Divorce can be a complex and emotionally challenging process, and one of the key aspects that often comes into play is the division of assets. For many people, retirement accounts and investments are key components of their asset profile.
Protecting your investments is likely a high priority as you head into the divorce process. The question that might remain is whether these retirement accounts and similar long-term investments are marital property subject to division during your divorce.
Understanding marital property
Marital property typically includes assets acquired during the course of the marriage. This may encompass real estate, bank accounts and other valuable assets. However, the classification of retirement accounts and investments as marital property hinges on various factors. Namely, it depends on whether you acquired them before or after marriage.
Contributions and joint efforts
The nature of contributions to these accounts also plays a crucial role. If both spouses actively contributed to the growth of the retirement accounts or investments, it is fair to treat them as marital property. The court may consider the joint efforts and financial contributions made by both parties during the marriage.
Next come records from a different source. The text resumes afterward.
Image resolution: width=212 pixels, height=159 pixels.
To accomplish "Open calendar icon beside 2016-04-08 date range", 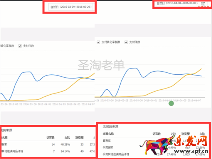I will click(x=203, y=3).
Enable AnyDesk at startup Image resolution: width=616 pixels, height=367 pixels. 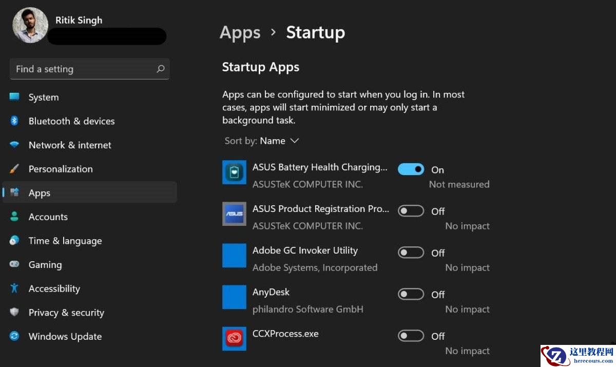coord(411,294)
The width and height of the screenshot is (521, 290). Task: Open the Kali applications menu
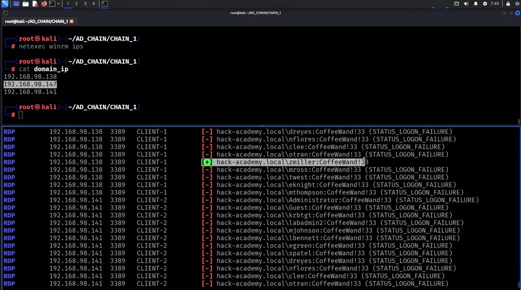(5, 4)
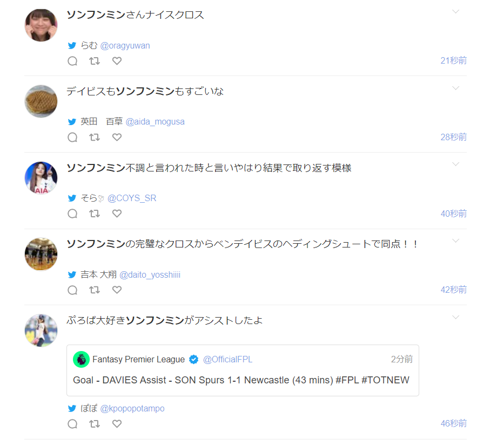Viewport: 490px width, 440px height.
Task: Open the Fantasy Premier League avatar icon
Action: [x=81, y=360]
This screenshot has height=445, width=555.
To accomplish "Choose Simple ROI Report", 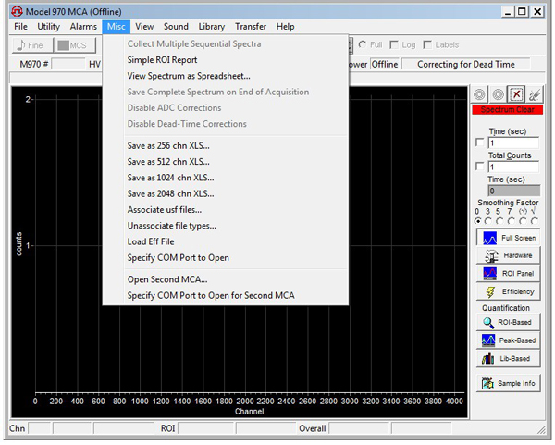I will [x=162, y=60].
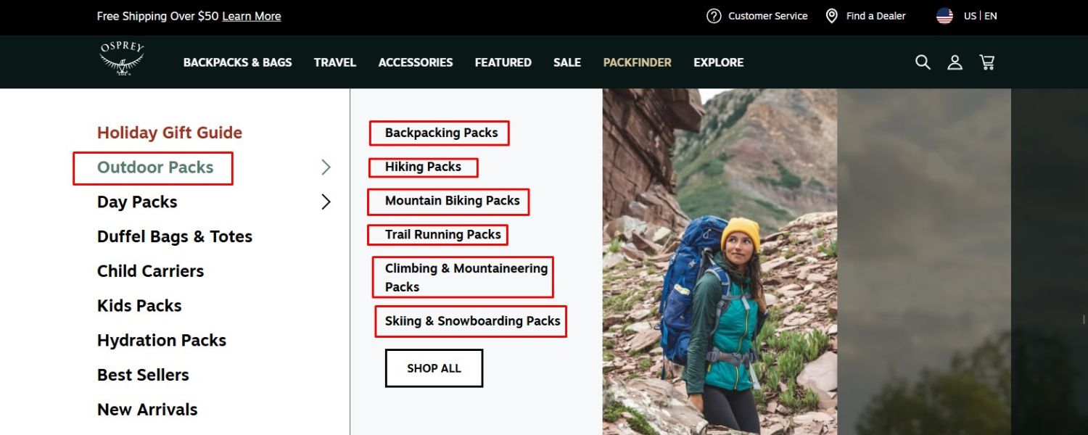Viewport: 1088px width, 435px height.
Task: Click the US flag language icon
Action: pos(944,15)
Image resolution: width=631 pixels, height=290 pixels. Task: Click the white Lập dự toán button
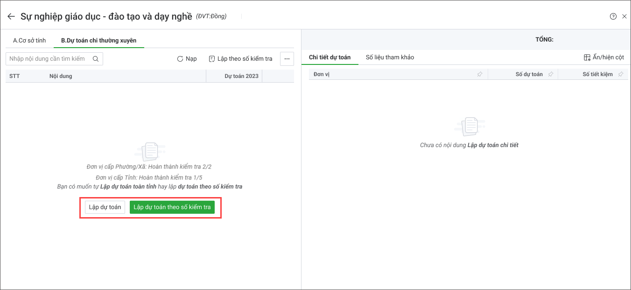[105, 207]
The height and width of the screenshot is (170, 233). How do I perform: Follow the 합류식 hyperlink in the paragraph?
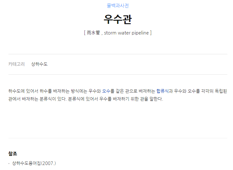(162, 91)
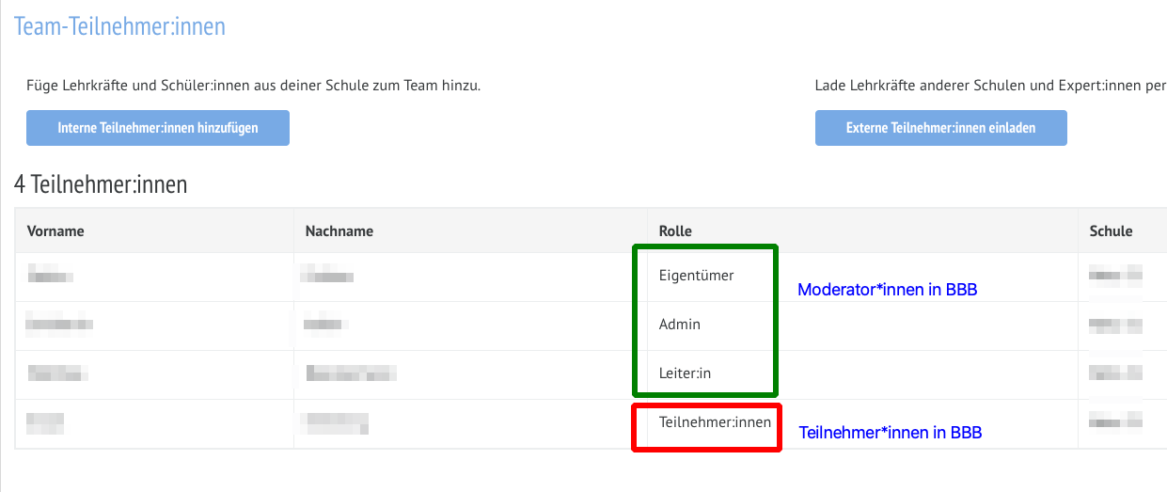Click the Nachname column header
The width and height of the screenshot is (1167, 492).
(x=339, y=231)
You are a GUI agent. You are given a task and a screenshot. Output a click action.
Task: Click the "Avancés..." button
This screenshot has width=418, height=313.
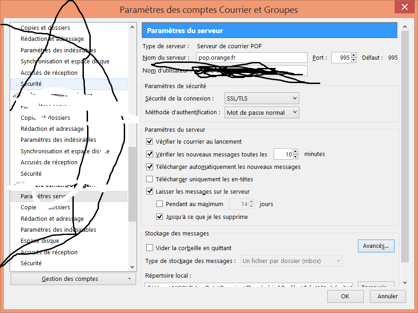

In some cases, couples may have a prenuptial agreement in place that explicitly outlines how assets. If retirement accounts and investments are part of the agreement, the terms will dictate the division of these assets in the event of a divorce. Such agreements can significantly influence the outcome of asset division.
Studies suggest that divorced people are 23% more likely to have no retirement savings compared to married couples. A lack of financial preparation prior to divorce may contribute heavily to this statistic, so it is important to plan accordingly when a separation is on the table.